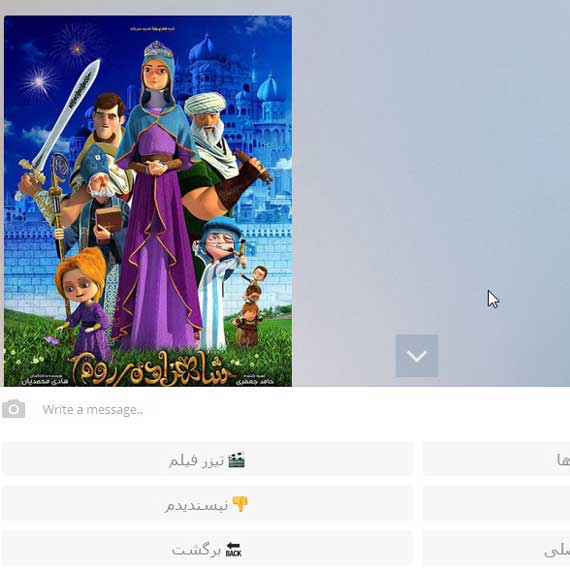Click the حامد جعفری credit on the poster
The width and height of the screenshot is (570, 570).
point(254,381)
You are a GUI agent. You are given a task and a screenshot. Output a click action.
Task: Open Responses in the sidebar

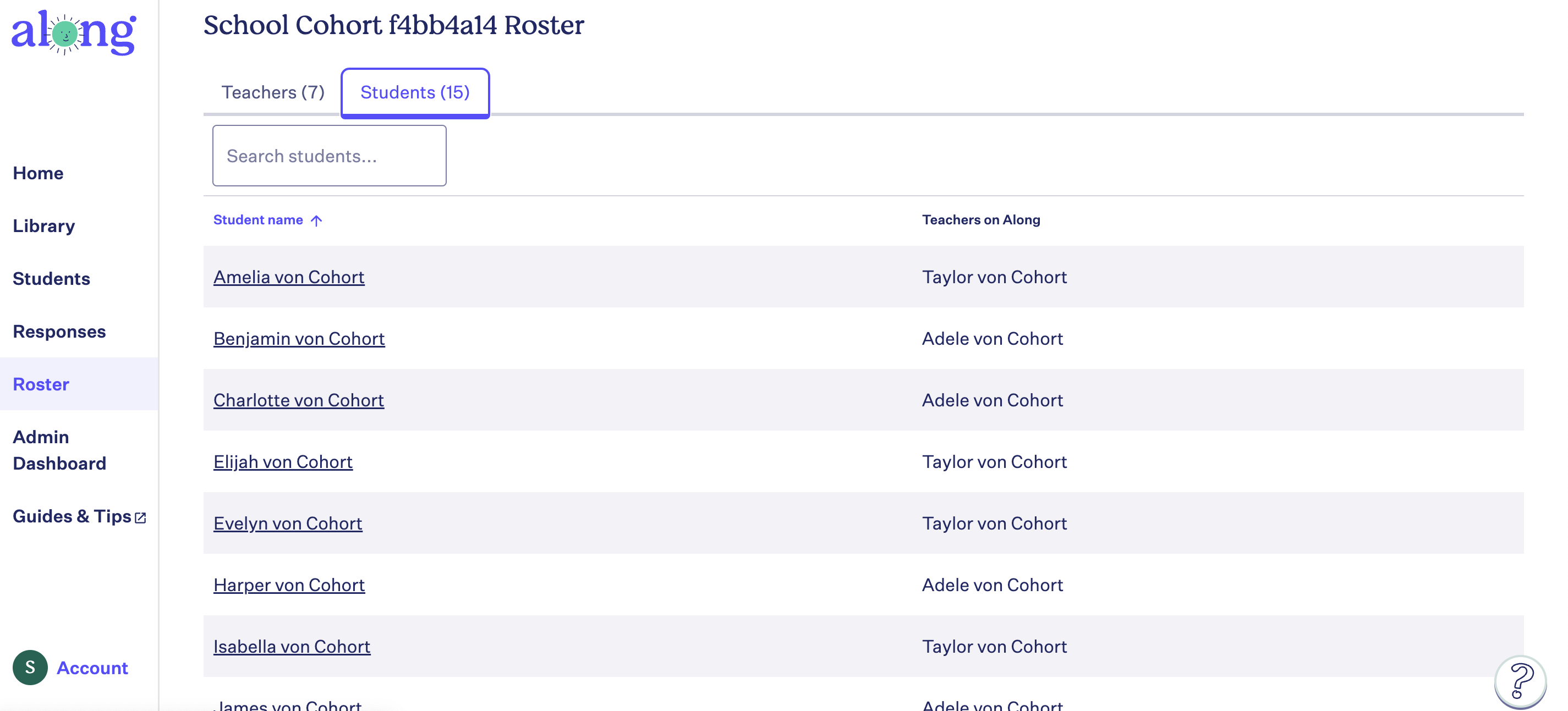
◇ ◇ ◇ ◇ ◇ ◇ ◇
WHAT TO WORK ON — Copy the data above word for word, leaving out the pictures.

ANSWER IN FULL —
Click the حامد جعفری credit on the poster
The width and height of the screenshot is (570, 570).
point(254,381)
You are a GUI agent. You are given a task and a screenshot. Output a click action.
Task: Open Responses in the sidebar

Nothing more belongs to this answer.